## Task requirements:
Retype each line below without a single alteration.

## Collected data:

>>>

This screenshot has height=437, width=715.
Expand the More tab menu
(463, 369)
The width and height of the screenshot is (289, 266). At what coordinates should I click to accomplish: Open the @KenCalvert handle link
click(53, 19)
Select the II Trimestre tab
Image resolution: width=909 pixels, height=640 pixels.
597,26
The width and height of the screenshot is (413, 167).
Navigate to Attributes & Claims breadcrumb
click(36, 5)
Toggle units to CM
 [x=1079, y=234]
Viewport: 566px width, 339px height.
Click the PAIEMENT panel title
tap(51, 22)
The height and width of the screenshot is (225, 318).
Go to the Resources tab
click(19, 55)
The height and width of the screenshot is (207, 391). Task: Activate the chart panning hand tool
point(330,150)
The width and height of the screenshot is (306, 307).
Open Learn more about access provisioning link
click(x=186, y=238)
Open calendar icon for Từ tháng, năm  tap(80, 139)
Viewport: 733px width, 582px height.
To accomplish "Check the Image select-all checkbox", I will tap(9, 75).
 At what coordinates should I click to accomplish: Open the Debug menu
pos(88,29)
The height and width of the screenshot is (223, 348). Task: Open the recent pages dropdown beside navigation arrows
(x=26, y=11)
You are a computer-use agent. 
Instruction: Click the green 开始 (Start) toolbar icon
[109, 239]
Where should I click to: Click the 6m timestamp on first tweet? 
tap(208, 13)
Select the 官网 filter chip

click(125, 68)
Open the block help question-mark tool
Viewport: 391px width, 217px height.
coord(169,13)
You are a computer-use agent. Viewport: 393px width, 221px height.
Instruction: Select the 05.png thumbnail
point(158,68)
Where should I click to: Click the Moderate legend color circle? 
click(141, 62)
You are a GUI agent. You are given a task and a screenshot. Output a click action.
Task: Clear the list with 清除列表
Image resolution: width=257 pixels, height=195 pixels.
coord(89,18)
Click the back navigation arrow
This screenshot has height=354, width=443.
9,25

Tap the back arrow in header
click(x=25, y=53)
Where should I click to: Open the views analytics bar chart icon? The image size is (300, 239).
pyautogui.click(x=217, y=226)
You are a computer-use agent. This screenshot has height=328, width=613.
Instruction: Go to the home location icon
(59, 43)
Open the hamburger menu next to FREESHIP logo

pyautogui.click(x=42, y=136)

<<<

## Task answer:
This screenshot has height=437, width=715.
Expand the More tab menu
(463, 369)
The width and height of the screenshot is (289, 266). At what coordinates should I click to accomplish: Open the @KenCalvert handle link
click(53, 19)
Select the II Trimestre tab
Image resolution: width=909 pixels, height=640 pixels.
597,26
The width and height of the screenshot is (413, 167).
Navigate to Attributes & Claims breadcrumb
click(36, 5)
Toggle units to CM
 [x=1079, y=234]
Viewport: 566px width, 339px height.
Click the PAIEMENT panel title
tap(51, 22)
The height and width of the screenshot is (225, 318).
Go to the Resources tab
click(19, 55)
The height and width of the screenshot is (207, 391). Task: Activate the chart panning hand tool
point(330,150)
The width and height of the screenshot is (306, 307).
Open Learn more about access provisioning link
click(x=186, y=238)
Open calendar icon for Từ tháng, năm  tap(80, 139)
Viewport: 733px width, 582px height.
To accomplish "Check the Image select-all checkbox", I will tap(9, 75).
 At what coordinates should I click to accomplish: Open the Debug menu
pos(88,29)
The height and width of the screenshot is (223, 348). Task: Open the recent pages dropdown beside navigation arrows
(x=26, y=11)
You are a computer-use agent. 
Instruction: Click the green 开始 (Start) toolbar icon
[109, 239]
Where should I click to: Click the 6m timestamp on first tweet? 
tap(208, 13)
Select the 官网 filter chip

click(125, 68)
Open the block help question-mark tool
Viewport: 391px width, 217px height.
coord(169,13)
You are a computer-use agent. Viewport: 393px width, 221px height.
Instruction: Select the 05.png thumbnail
point(158,68)
Where should I click to: Click the Moderate legend color circle? 
click(141, 62)
You are a GUI agent. You are given a task and a screenshot. Output a click action.
Task: Clear the list with 清除列表
Image resolution: width=257 pixels, height=195 pixels.
coord(89,18)
Click the back navigation arrow
This screenshot has height=354, width=443.
9,25

Tap the back arrow in header
click(x=25, y=53)
Where should I click to: Open the views analytics bar chart icon? The image size is (300, 239).
pyautogui.click(x=217, y=226)
You are a computer-use agent. This screenshot has height=328, width=613.
Instruction: Go to the home location icon
(59, 43)
Open the hamburger menu next to FREESHIP logo

pyautogui.click(x=42, y=136)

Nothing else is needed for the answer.